All around the valley there’s new construction popping up at record speed, with seemingly little consideration of place. On land historically open to wildlife and people are expensive new roads and fences to improve the estate. Soon houses and neighbors arrive as the beep-beep-beep of earth-moving equipment disrupts the quiet outdoors.
There’s much money in land, and the Flathead traditionally enjoys good construction jobs and piles of ancillary money from the services of property. The American migrants who fled other parts of our nation, seeking a calmer, safer way of life, flooded the valley with an ability to pay big money to make the Flathead look more like from where they traveled.
Mask-less bandits raged the past 10 months, appearing callous toward healthcare workers as the virus engulfed our planet. Many places across the world experienced a second and third more contagious wave of sickness as hospitals quickly filled and ravaged the workforce.

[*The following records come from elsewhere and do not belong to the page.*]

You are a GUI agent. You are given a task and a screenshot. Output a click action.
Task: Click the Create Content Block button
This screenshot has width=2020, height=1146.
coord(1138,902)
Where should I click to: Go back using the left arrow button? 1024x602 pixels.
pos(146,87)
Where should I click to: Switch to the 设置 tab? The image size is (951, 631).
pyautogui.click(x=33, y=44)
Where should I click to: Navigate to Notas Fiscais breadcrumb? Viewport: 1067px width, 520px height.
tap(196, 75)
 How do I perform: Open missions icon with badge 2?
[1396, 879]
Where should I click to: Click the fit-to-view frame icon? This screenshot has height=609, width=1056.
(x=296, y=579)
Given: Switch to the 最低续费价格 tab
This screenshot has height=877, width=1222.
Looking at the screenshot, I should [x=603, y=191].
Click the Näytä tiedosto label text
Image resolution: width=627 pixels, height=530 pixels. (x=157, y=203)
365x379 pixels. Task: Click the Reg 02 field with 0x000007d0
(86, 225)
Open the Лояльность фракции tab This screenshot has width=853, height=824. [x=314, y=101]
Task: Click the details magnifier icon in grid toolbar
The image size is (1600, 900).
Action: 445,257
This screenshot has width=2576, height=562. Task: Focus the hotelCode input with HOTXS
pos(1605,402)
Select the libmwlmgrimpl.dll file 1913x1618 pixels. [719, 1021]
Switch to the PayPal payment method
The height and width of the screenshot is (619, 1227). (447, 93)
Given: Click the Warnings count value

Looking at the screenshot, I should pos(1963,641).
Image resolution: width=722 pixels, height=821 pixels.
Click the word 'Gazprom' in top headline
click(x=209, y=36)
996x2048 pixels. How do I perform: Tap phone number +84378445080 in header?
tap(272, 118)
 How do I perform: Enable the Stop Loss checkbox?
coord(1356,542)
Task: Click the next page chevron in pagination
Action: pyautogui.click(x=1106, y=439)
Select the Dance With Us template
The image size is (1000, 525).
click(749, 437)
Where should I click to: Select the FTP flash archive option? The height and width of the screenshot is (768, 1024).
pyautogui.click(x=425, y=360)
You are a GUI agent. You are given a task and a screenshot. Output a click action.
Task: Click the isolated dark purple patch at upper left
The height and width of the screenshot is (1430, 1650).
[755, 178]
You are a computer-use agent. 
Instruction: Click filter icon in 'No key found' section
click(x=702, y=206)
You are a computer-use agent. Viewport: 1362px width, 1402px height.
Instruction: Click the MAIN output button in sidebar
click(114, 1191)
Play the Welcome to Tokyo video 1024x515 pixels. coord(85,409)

The year of 2021 brings tears of joy and hope that a vaccine eases the contagion, helping more people build immunity. A more normal pace to life seems further into the New Year. I know, it sucks. We’re seemingly months away from when friends can safely greet others with a traditional handshake or hug.
Hope may not be quick. Hope flitters on the evening horizon much like converging planets that pointed a way forward, as we work earning enough money to keep the lights on, woodstove fed, and landlords at bay.
We have confidence in the courage of local people to find a kind path. With such great faith comes big expectations to remain optimistic that the goodness of people will shine forward, returning us toward the bright side of life.
There’s no promise to better days, just hard work and obligation to neighbors. The road ahead is not easy. It will be slow. We can only get there together.
This dawn, much like most wintertime mornings, the farmhouse woodstove seemed as hot as the glow emerging from a summer sunrise. The farm feels lonely, much like many homes across town that are forgoing traditional gatherings to help keep the contagious sickness from infecting everybody before the vaccine readily arrives.
You, my friends, are my hope, my inspiration. Only people like you make the days ahead better for everybody, be they family, neighbor or that nameless teenager seeking food, lodging or just a little help on the streets of town.
The days are getting longer, the optimism for a better future on the rise. May we all find a little grace in the New Year. I honor you for the work you did in 2020. You helped others, saved lives, and persisted. You helped keep the Flathead fed, safer, and healthier. You believed in all of us and we thank you.